**EXERCISE DETAILS**
Set down every line of the records below word for word, and leave the pictures out.

**ROWS**
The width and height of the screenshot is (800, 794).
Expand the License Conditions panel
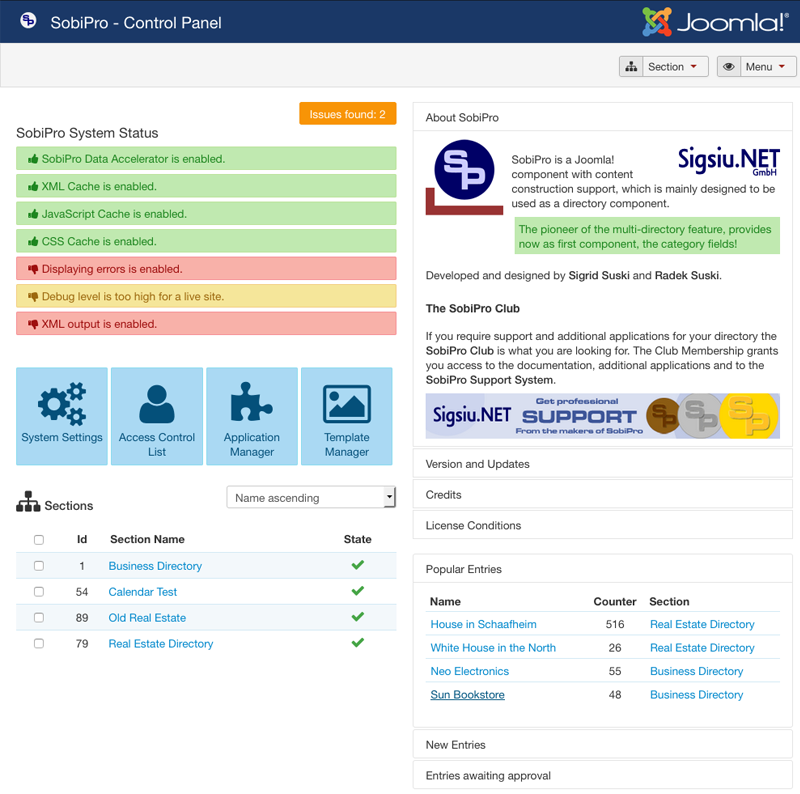coord(473,525)
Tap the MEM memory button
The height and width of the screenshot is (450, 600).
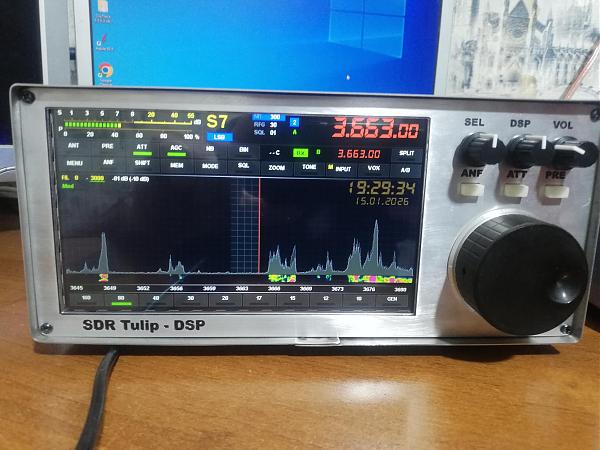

**RESULT**
The width and height of the screenshot is (800, 794).
Expand the License Conditions panel
coord(473,525)
Tap the MEM memory button
The height and width of the screenshot is (450, 600).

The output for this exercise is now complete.